In Equation (2), Pc is the power consumption when the operation instruction unit is operated and Pc·t is energy consumption of the electric power characteristic 804. For example, Pc=40 [mW] is acquired. The value of Pc is stored in the sensor threshold storage register 423.

For example, it is assumed that the electric power characteristic p(t) of the CPU in this embodiment can be calculated by Equation (3).

p(t)=t²+30 [mW]  (3)

The CPU can substitute Equation (3) in Equation (2) to acquire T=5.5 [msec]. Therefore, by eliminating the spin state when 5.5 [msec] have elapsed in the spin state, the CPU can improve the power efficiency. After solving Equation (2), the designer sets the time as a predetermined time, which is set in the spin avoidance mechanism driver 412.

FIG. 9 is an explanatory view of an example of a determining method of the timing of elimination of the spin state. As described with reference to FIG. 8, if the spin state exists for the predetermined time that is the solution of Equation (2) or longer, the spin state can be eliminated to improve the power efficiency. Description of a state in which the spin state repeatedly occurs will be made with reference to FIG. 9.

The CPU #0 depicted in FIG. 9 executes a thread 5 in the spin state and a thread 6 that is a normal thread process while dispatching the threads in a constant cycle. When such an operation is performed, the interrupt signal from the control register 421 is supplied as a pulse with a constant period. It is assumed that the spin state exists when the interrupt signal is HIGH and that the non-spin state exists when the interrupt signal is LOW.

==========

Instructions -
• 1. In the spin-state passage, where is the value of Pc stored?
• 2. Continue the spin-state passage after its final sentence.

Given data -
==========

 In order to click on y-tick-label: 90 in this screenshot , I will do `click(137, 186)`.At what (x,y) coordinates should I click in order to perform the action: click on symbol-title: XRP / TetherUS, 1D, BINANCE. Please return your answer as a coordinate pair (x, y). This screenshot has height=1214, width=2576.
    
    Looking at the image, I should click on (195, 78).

==========

Outputs by task -
• 1. It is stored in the sensor threshold storage register 423.

• 2.
For example, the CPU #0 may eliminate the spin state if a predetermined time is exceeded by an excitation width corresponding to a period while the interrupt signal is HIGH, and is further exceeded repeatedly for a predetermined number of times. As a result, the CPU #0 can refrain from eliminating the spin state in the case of a single spin state corresponding to transiently increased temperature and one pulse. With regard to a method of determining the predetermined number of times, a designer determines the predetermined number of times in advance based on electric power characteristics of the CPU, profiling results, etc. In the example of FIG. 9, two pulses are generated. If the excitation width of one pulse is greater than or equal to the predetermined time and the predetermined number of times is two, the CPU #0 eliminates the spin state.

Sequence diagrams of FIGS. 10 and 11 depict sequences of the spin state detection determination and the spin state cancelation determination in the spin determining unit 402. In FIGS. 10 and 11, the spin avoidance mechanism 104# is assumed to make the determinations and the suffix “#0” will be omitted.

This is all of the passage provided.